Hi all, I’ve been working on RNA-seq data for a while, in the context of (yet another) differential expression app, and wanted to try to new ways of representing data. Upset plots appeared interesting, especially given the prevalence of Venn Diagrams to compare sets of genes in the case of multiple contrasts such as treatment A vs control and treatment B versus control. They can visually answer questions of how many genes are differentially expressed across those two contrasts? How many are exclusive to this one?
I initially wanted to represent differentially expressed genes (DEGs) in common between contrasts, then it hit me that there are two types of DEGs in common between treatment A and B : the ones that are differentially expressed in the same direction, and the others. If Gene 34 is overexpressed in treatment A vs control, and underexpressed treatment B versus control, is there a biological point to place it in the same group as Gene 56 that is overexpressed in both? Outside of the plot itself, I wanted the different intersections to be downloadable, to be used in functional enrichment tools down the line.
To me, this is somewhat adjacent (but not identical) to the question of signed and unsigned networks in the case of WGCNA, as to whether it makes sense to distinguish between negative correlation or positive correlation between two genes (signed), or not (unsigned), when translating correlation to ridge weight. In this case, I think the authors favored signed networks, which in our case would be akin to distinguishing between over and underexpressed?
The issue is that, if one favors DEGs that are expressed in the same direction across two contrasts, then most upset plots packages (I use R) I’ve seen, that rely on a boolean matrix data that looks like this :
| | treatmentA_vs_Control | TreatmentB_vs_Control | TreatmentC_vs_Control | |-------|-----------------------|-----------------------|-----------------------| | Gene1 | TRUE | FALSE | TRUE | | Gene2 | FALSE | FALSE | TRUE | | Gene3 | FALSE | TRUE | TRUE |
where TRUE indicates that a gene is differentially expressed in a contrast, cannot be used. One cannot specify a priori if a DEG is indeed DE in the same direction in two contrasts, before comparing two sets.

What to do —
Transcribe word for word the part of the forum post on upset plots for RNA-seq differential expression that opens with the words containing "I initially wanted" and closes with "down the line.".

Provided material —
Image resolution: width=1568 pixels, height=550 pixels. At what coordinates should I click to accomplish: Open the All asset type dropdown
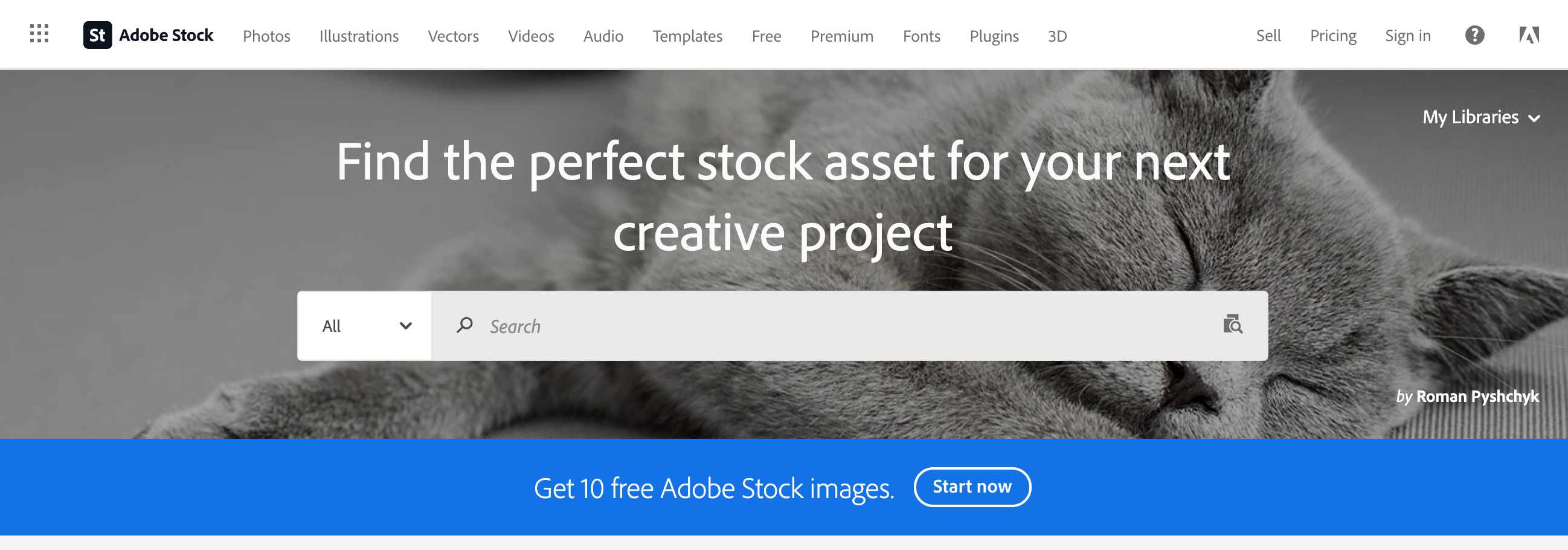[364, 325]
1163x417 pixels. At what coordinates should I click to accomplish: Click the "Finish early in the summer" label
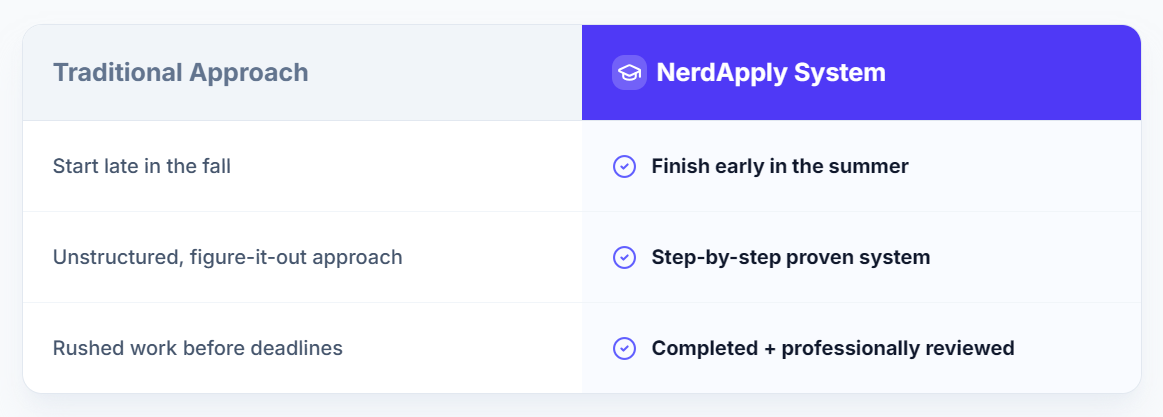pyautogui.click(x=779, y=166)
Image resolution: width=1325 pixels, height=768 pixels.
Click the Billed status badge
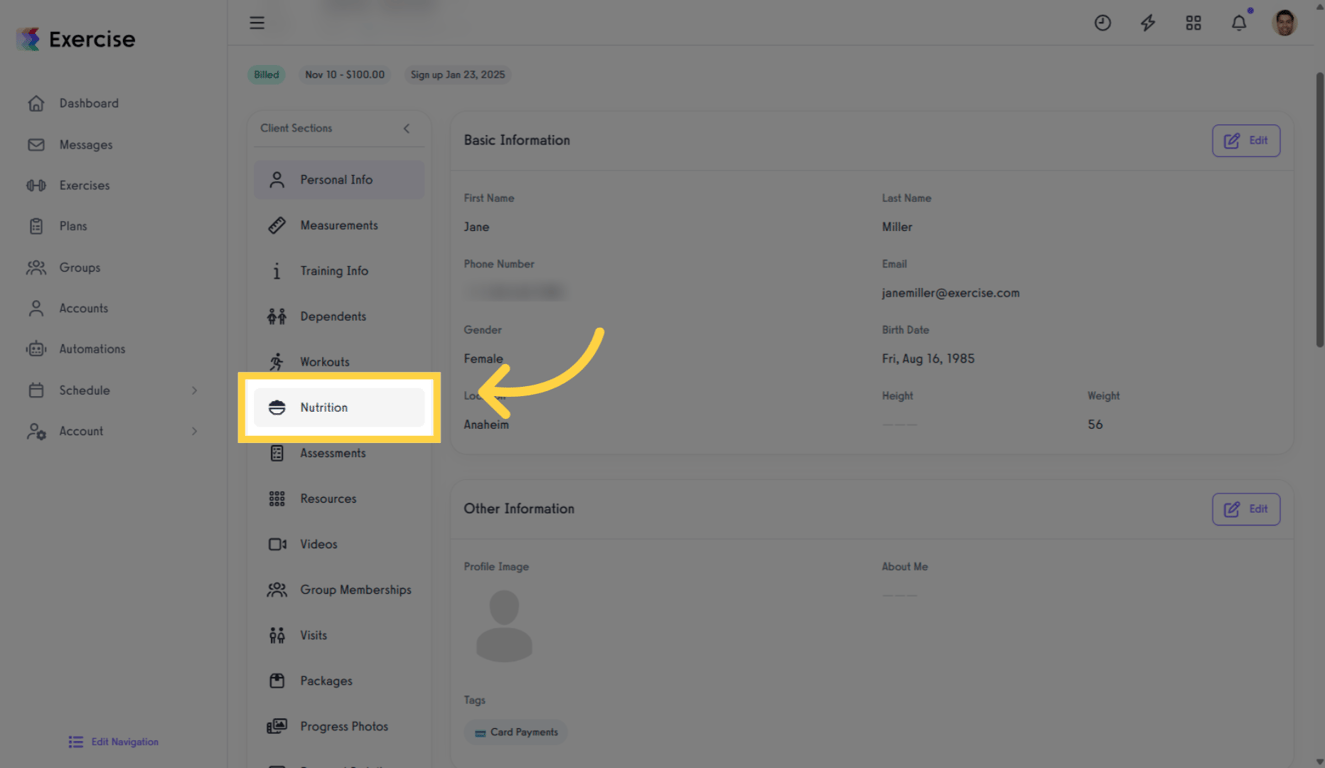[x=266, y=74]
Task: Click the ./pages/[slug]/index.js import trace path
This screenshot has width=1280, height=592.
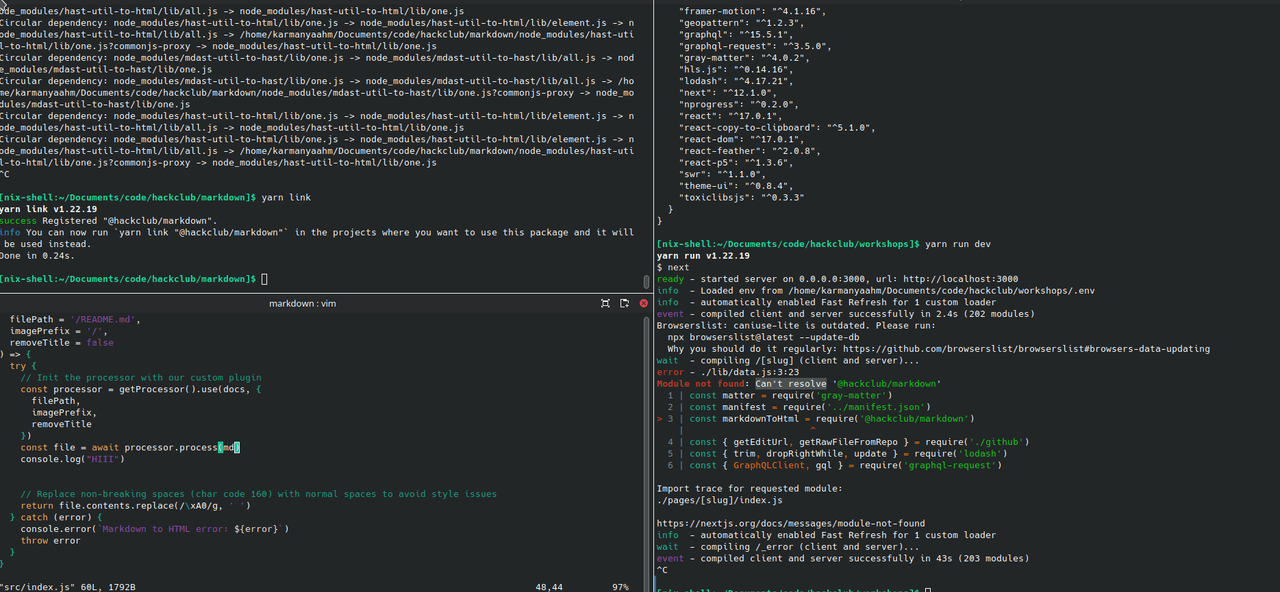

Answer space —
I initially wanted to represent differentially expressed genes (DEGs) in common between contrasts, then it hit me that there are two types of DEGs in common between treatment A and B : the ones that are differentially expressed in the same direction, and the others. If Gene 34 is overexpressed in treatment A vs control, and underexpressed treatment B versus control, is there a biological point to place it in the same group as Gene 56 that is overexpressed in both? Outside of the plot itself, I wanted the different intersections to be downloadable, to be used in functional enrichment tools down the line.